Big thanks to Riverhead for sending me a finished copy of this book in exchange for an honest review!

“Language is a thing that lives in the minds of individual humans at individual points in time, a thing that can’t be fully encompassed in a static list of rules like a game of chess.”

Things to know about me for context in this book review: I am a grammar and usage nerd. I love to read about linguistics (the study of language, its structure, and how people use it), especially in the context of the internet. (The social signals and understanding behind when it’s “right” to use one, two, or three exclamation points is fascinating to me.) I also write longform marketing content for a living. So, yeah, this book was written for me.
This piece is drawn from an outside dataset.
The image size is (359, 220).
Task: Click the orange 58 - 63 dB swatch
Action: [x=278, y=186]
And, as expected, I loved it. Gretchen McCulloch is (as you would hope, with this subject matter) conversational, fun, and very in touch with internet trends and spaces. She brings relatable examples together with smart research to make clear what so-called “internet people” can naturally sense but not explain.
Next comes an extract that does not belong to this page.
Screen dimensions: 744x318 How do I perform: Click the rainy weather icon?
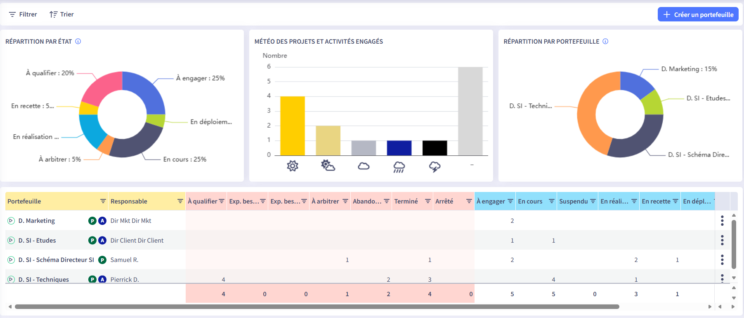coord(399,166)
She explains that this is the very first time in history that informal language has ever been written or recorded. Before, speech may have been informal, but pretty much all occasions to write — essays, news, speeches — were more formal. And this informal writing isn’t replacing formal writing; it’s working alongside it in new and fun ways.

“No one is writing in a formal context, “omggg wtf the mitochondria is the powerhouse of the cell [4x laugh emoji]” any more than a hundred years ago people were writing, “Oh my heavenly stars, the mitochondria is the powerhouse of the cell, isn’t that just the bee’s knees!!!!”

In particular, she made some really good points that made me think, yes, that’s exactly it! Two stand out in particular. First was her point about teenagers today, and how everyone assumes that they’re obsessed with their smartphones. But since the beginning of time, teenagers have been looking for ways to connect in spaces separate from adults. They hung out in malls and talked on the phone for hours. Those kids grew up to spend normal amounts of time at malls and on the phone, because they were no longer under watch — they gained the ability to decide when and how often they see their friends, and so relaxed a bit. In her words, teenagers aren’t obsessed with their phones; they’re obsessed with each other.

And second, she was able to pinpoint exactly why it sounds like someone is angry if they end a text message with a period. Just like a question mark indicates that your voice is rising at the end of a sentence?, a period indicates that your voice is falling. That you are punctuating your speech with down-voice, and that you are very serious. And yes, that’s exactly it!!

I also really enjoyed the chapters on emojis and memes, and learning about how the year you “joined the internet” impacts the way you use the internet and how much you understand about its language.

All in all, this was the perfect nerdy read if you love to learn about language, and if you love the internet. Which, if you’re reading this blog, is probably you.